**** EXERCISE MATERIALS
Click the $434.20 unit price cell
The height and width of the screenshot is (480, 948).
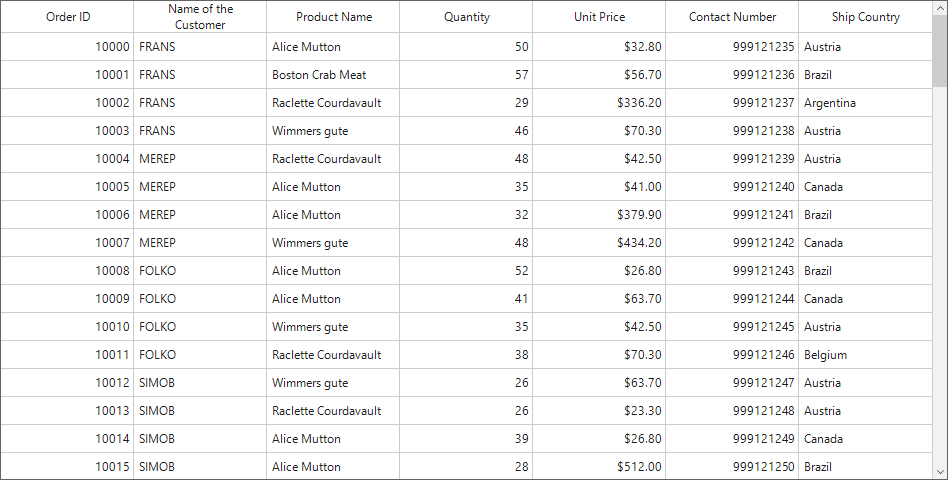coord(599,243)
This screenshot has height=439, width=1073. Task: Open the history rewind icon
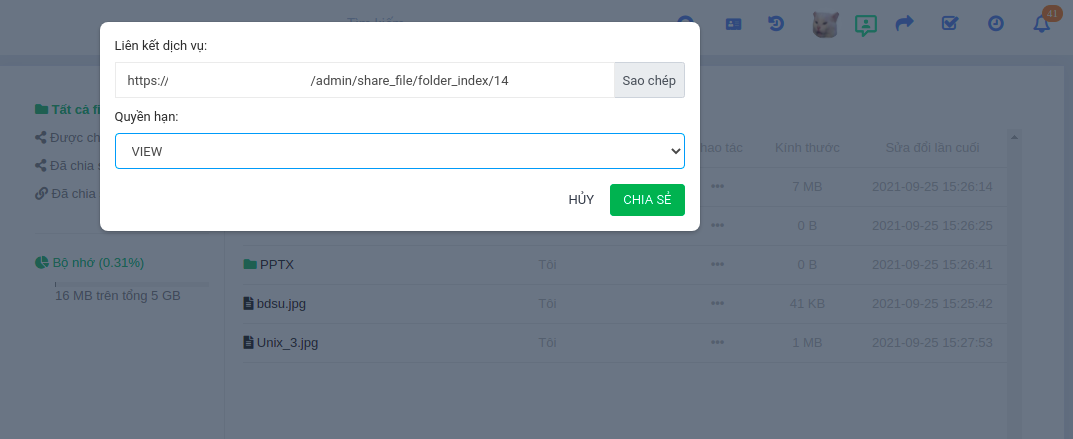click(x=776, y=23)
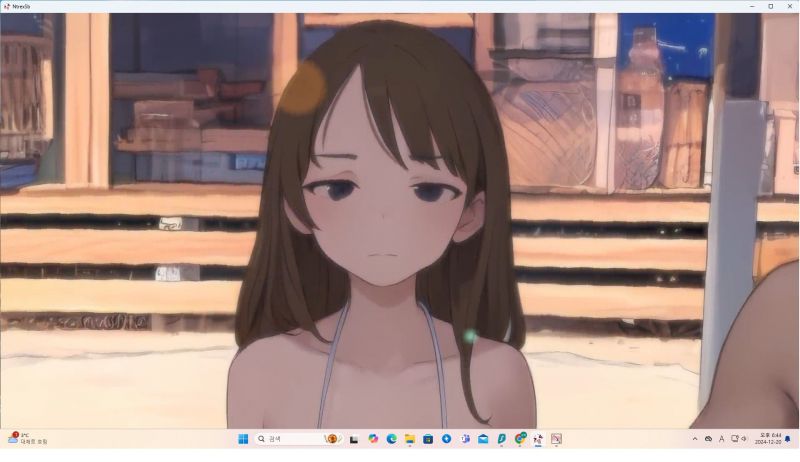Launch Microsoft Copilot from the taskbar
800x462 pixels.
[x=373, y=439]
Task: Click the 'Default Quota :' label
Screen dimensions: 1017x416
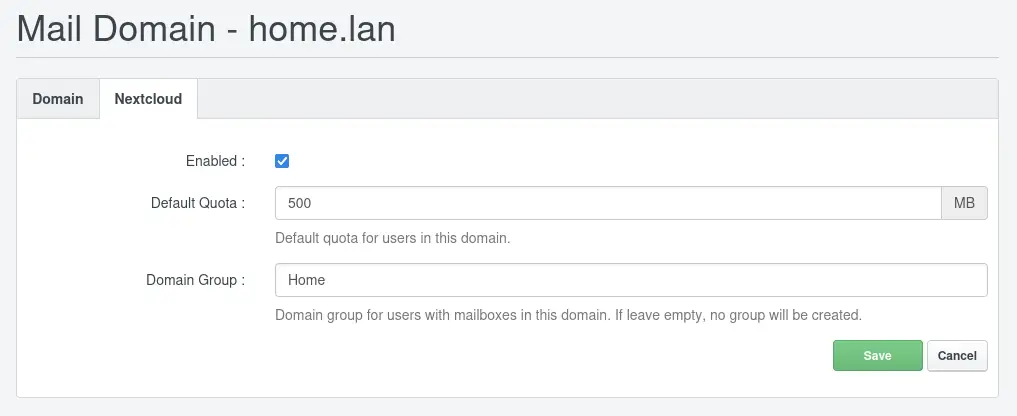Action: point(198,203)
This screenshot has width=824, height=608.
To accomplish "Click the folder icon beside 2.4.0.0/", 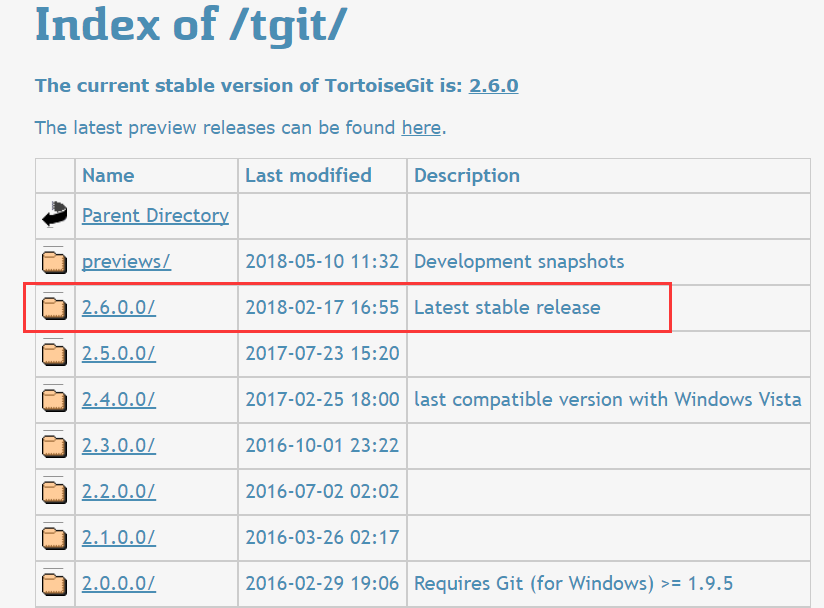I will (54, 400).

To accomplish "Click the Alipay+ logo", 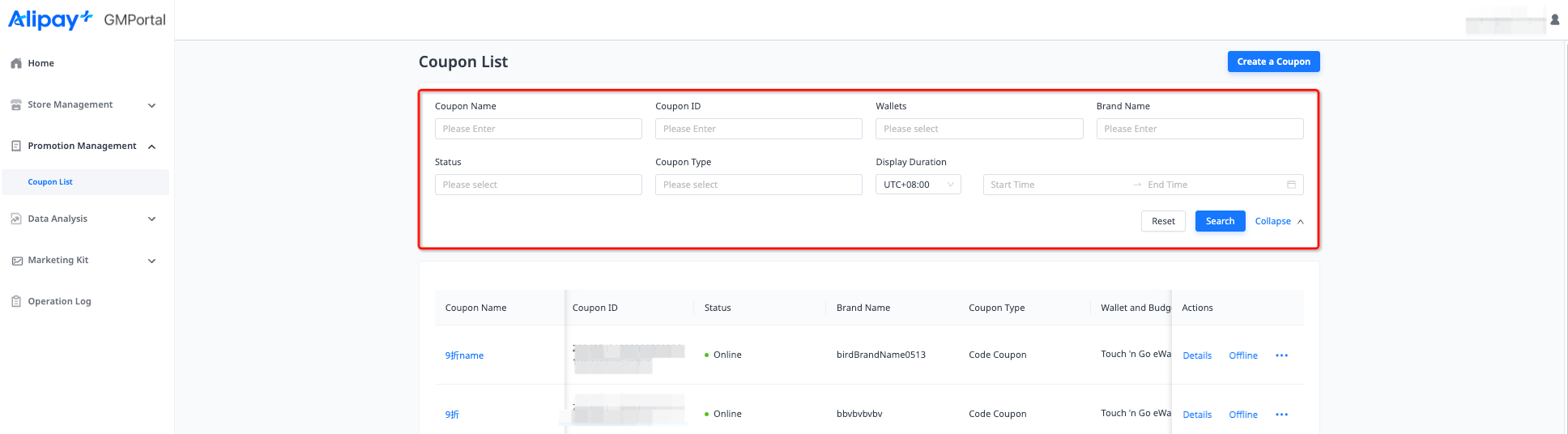I will click(50, 19).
********
● **GOAL OF THE EXERCISE**:
Leaving all pictures out, output exactly the lines of the material above from the line with "The height and" to the line with "This screenshot has width=824, height=608.", both included.

● **EXERCISE ANSWER**:
The height and width of the screenshot is (480, 948).
coord(599,243)
This screenshot has height=439, width=1073. Task: Open the history rewind icon
click(x=776, y=23)
Launch Microsoft Copilot from the taskbar
800x462 pixels.
[x=373, y=439]
Task: Click the 'Default Quota :' label
Screen dimensions: 1017x416
Action: point(198,203)
This screenshot has width=824, height=608.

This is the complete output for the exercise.